**AUFGABENLISTE:**
[A] Geben Sie aus dem Interview über Eintrittskarten den Abschnitt zwischen „Das Thema Eintrittskarten“ und „selbst ins Stadion?“, beide eingeschlossen, wortgetreu wieder.
[B] Wie lässt sich das Interview über Eintrittskarten in zwei Sätzen zusammenfassen?

**ZU UNTERSUCHENDER TEXT:**

══════════════════════════════

Das Thema Eintrittskarten ist für Ihre Arbeit im Fanklub sehr präsent. Die Ticket-Wartezeit für Ihre neuen Mitglieder beträgt derzeit zwei Jahre.

Es kann im Einzelfall auch schneller gehen. Aber wir haben das Problem, dass sehr viele Leute nur an Tickets interessiert sind, um einmal nach Anfield zu kommen. Das hat insbesondere seit dem Amtsantritt von Jürgen Klopp drastisch zugenommen. Wir sind aber keine Ticketverkäufer, sondern eine Gemeinschaft von Supportern, die unseren Klub unterstützen will. Deswegen haben wir eine Art Sperre eingebaut.

Wie oft gehen Sie selbst ins Stadion?

══════════════════════════════

**DIE DATEN:**

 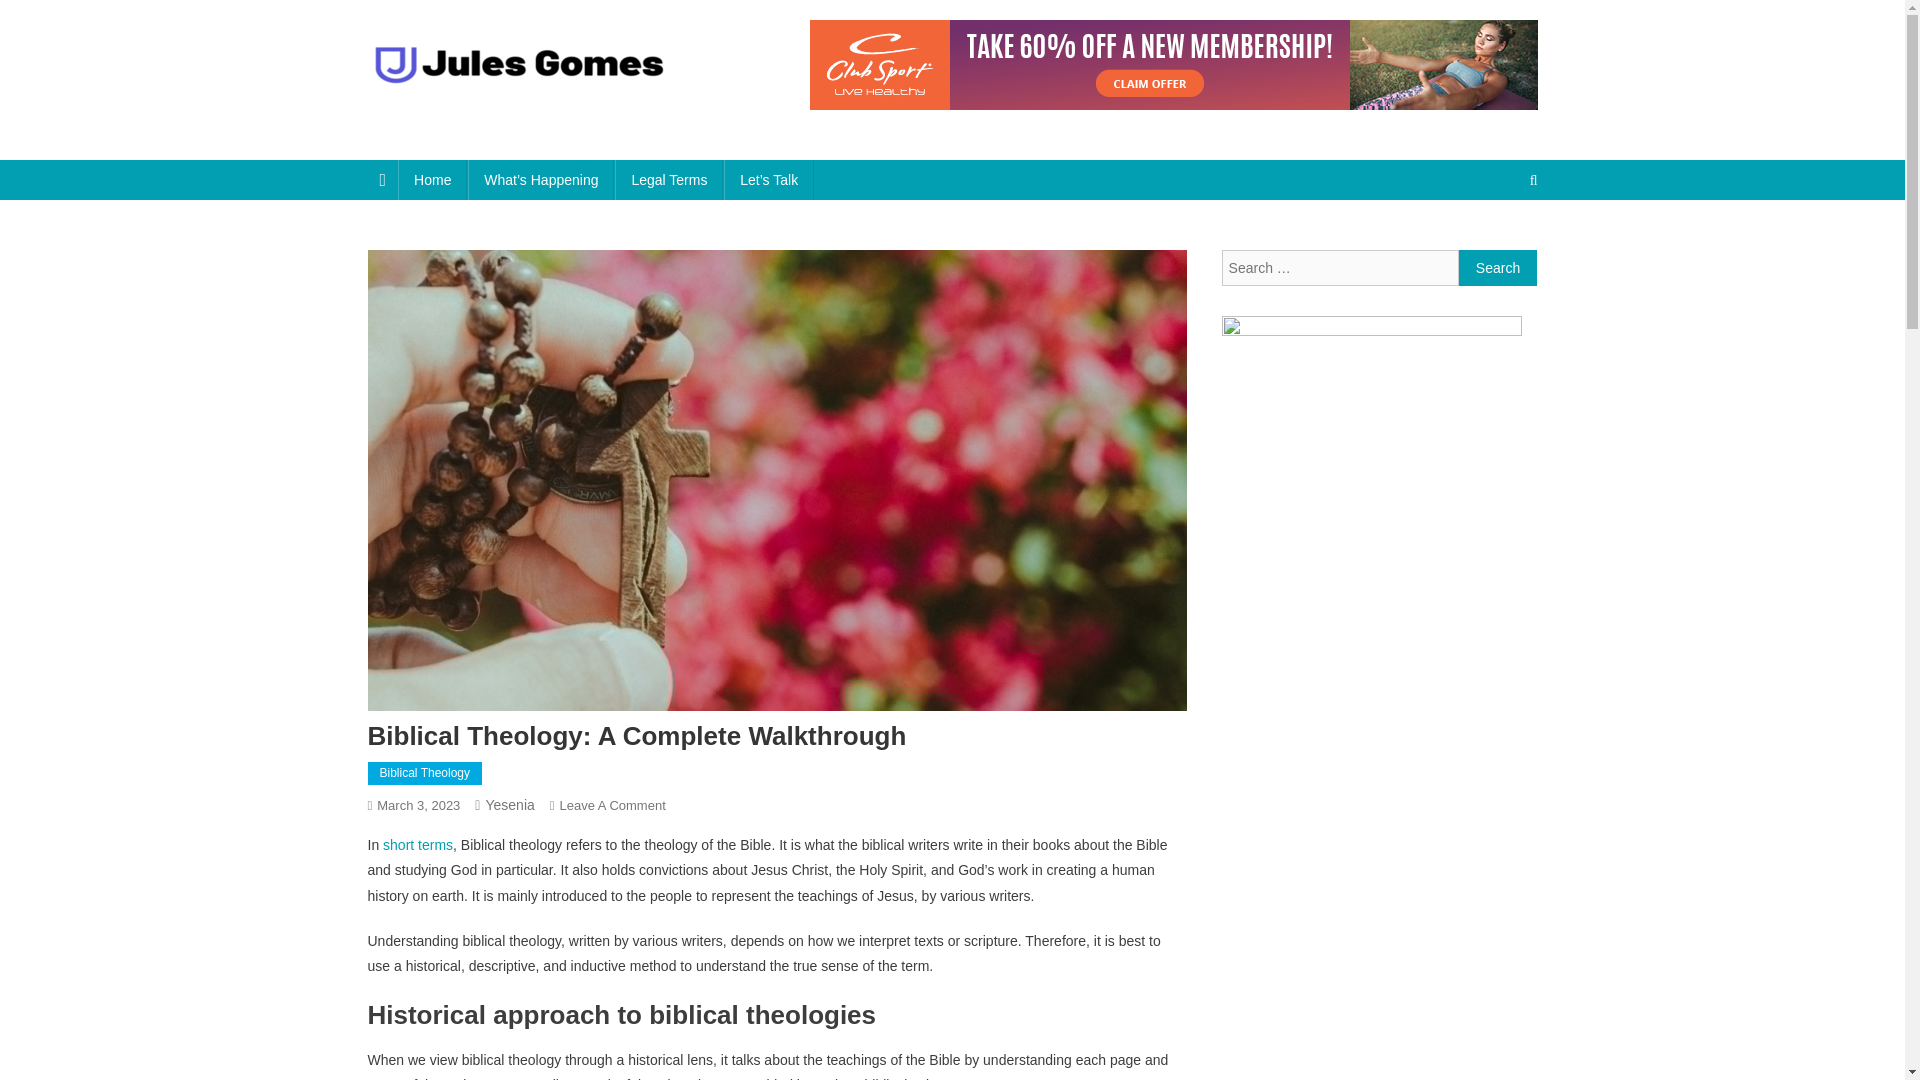 What do you see at coordinates (1498, 268) in the screenshot?
I see `Search` at bounding box center [1498, 268].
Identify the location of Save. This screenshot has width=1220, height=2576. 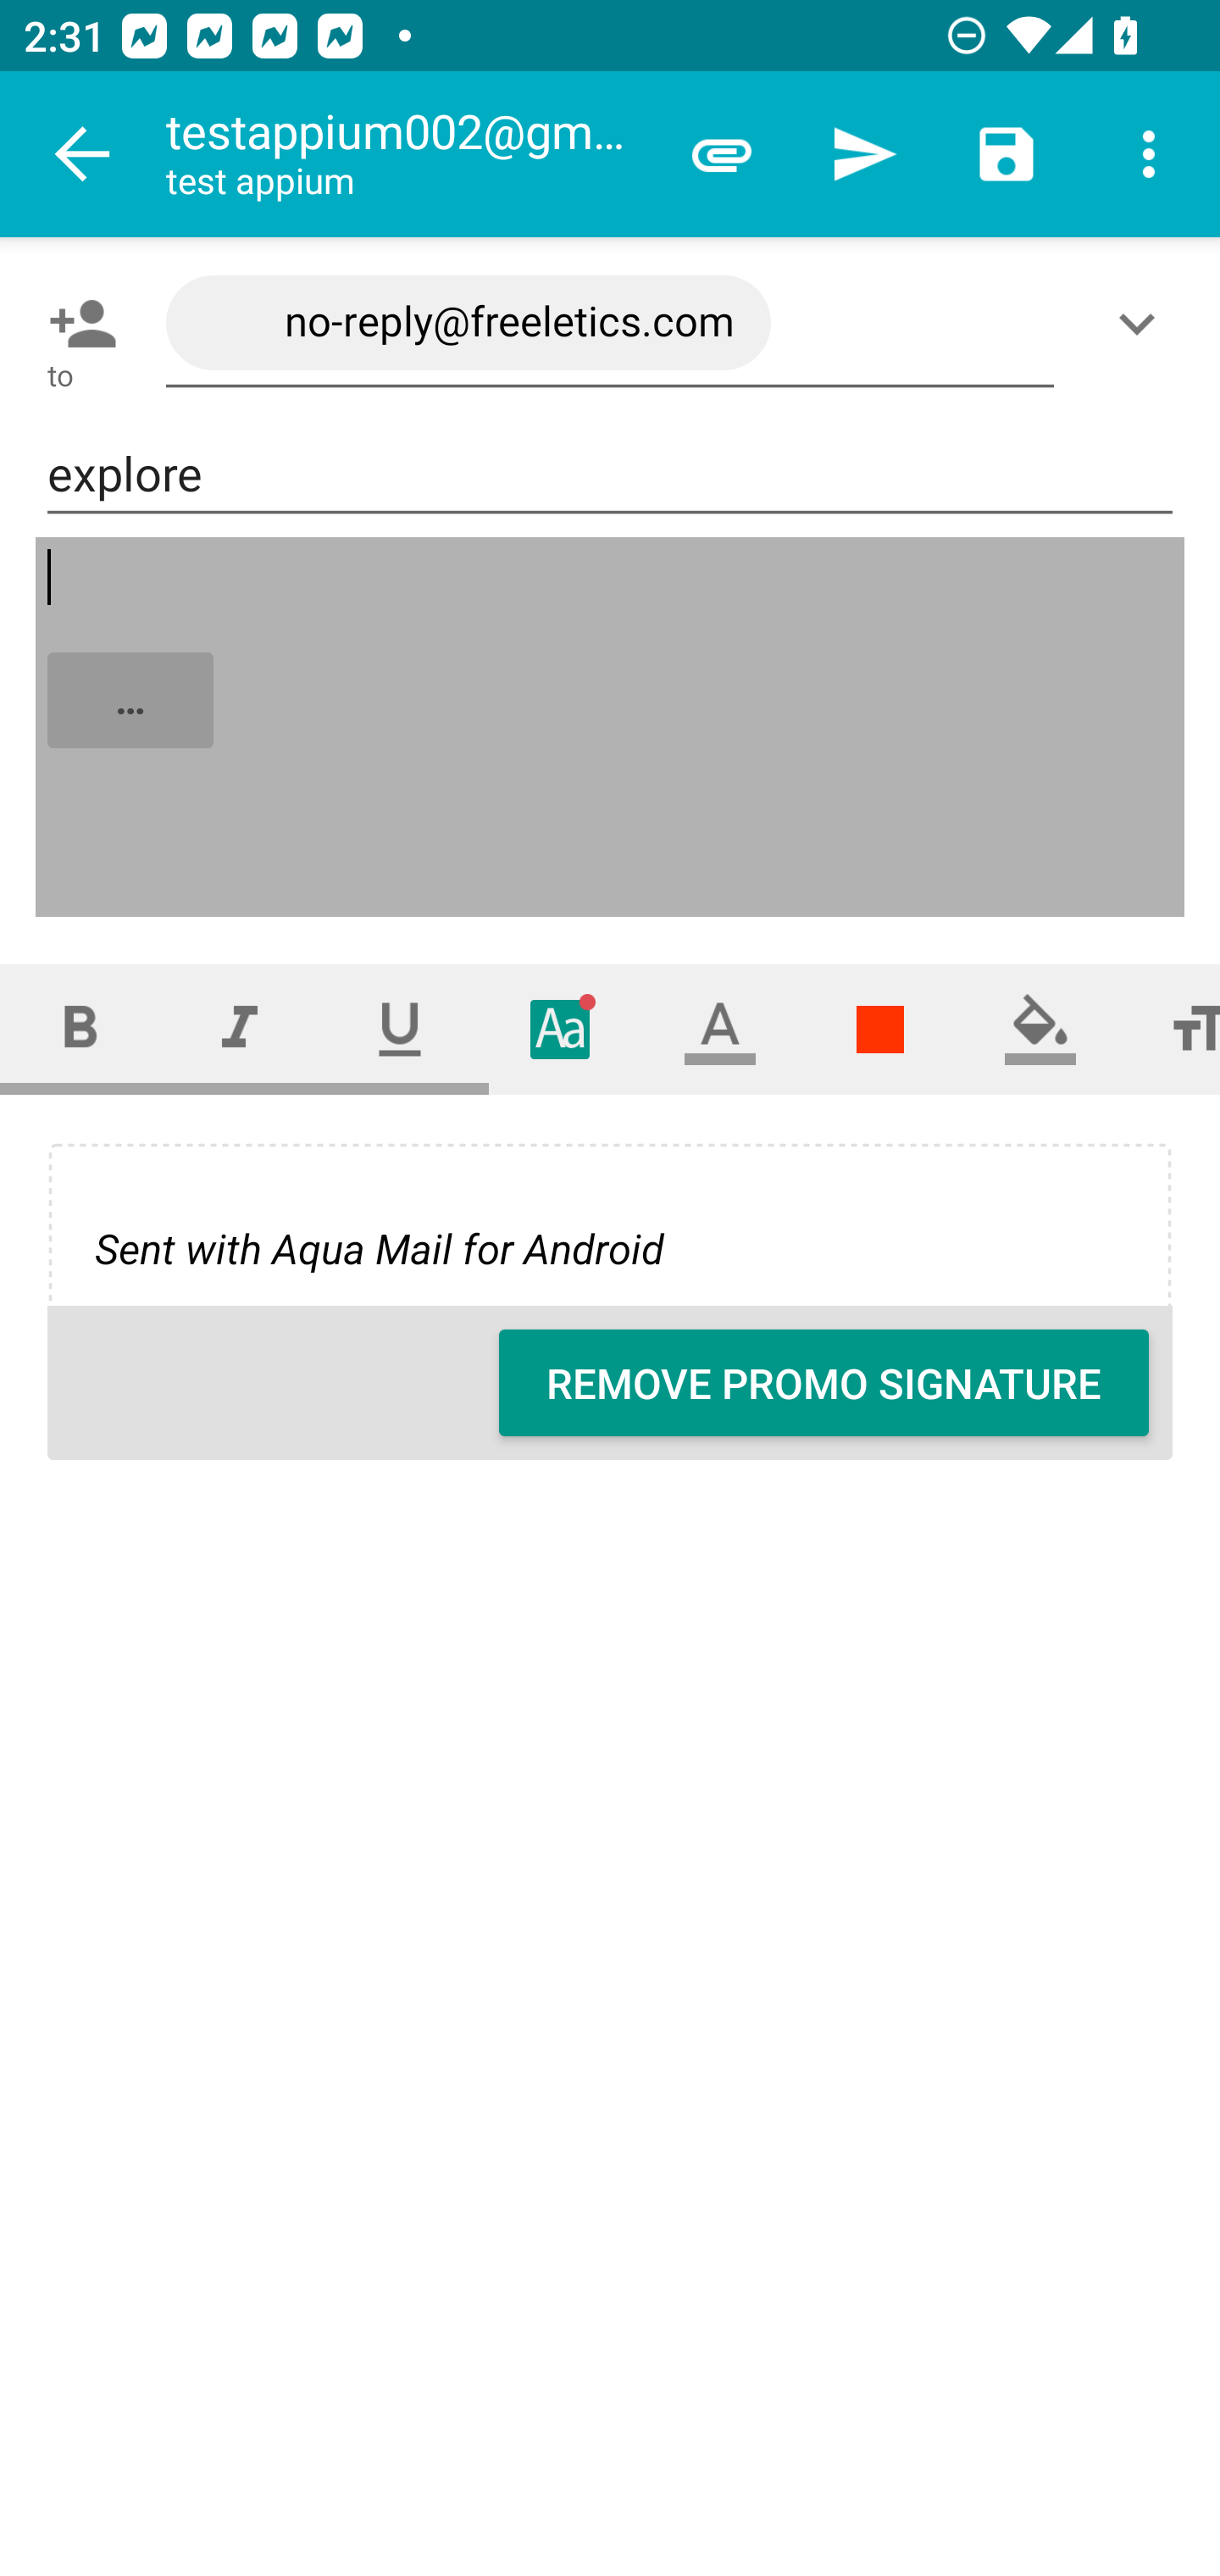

══════════════════════════════

**LÖSUNGEN:**
[A]
Das Thema Eintrittskarten ist für Ihre Arbeit im Fanklub sehr präsent. Die Ticket-Wartezeit für Ihre neuen Mitglieder beträgt derzeit zwei Jahre.

Es kann im Einzelfall auch schneller gehen. Aber wir haben das Problem, dass sehr viele Leute nur an Tickets interessiert sind, um einmal nach Anfield zu kommen. Das hat insbesondere seit dem Amtsantritt von Jürgen Klopp drastisch zugenommen. Wir sind aber keine Ticketverkäufer, sondern eine Gemeinschaft von Supportern, die unseren Klub unterstützen will. Deswegen haben wir eine Art Sperre eingebaut.

Wie oft gehen Sie selbst ins Stadion?

[B] Neue Mitglieder des Fanklubs warten derzeit zwei Jahre auf Tickets, im Einzelfall kann es aber auch schneller gehen. Weil sehr viele Leute nur an Tickets interessiert sind, um einmal nach Anfield zu kommen, besonders seit dem Amtsantritt von Jürgen Klopp, und der Fanklub eine Gemeinschaft von Supportern und kein Ticketverkäufer ist, wurde eine Art Sperre eingebaut.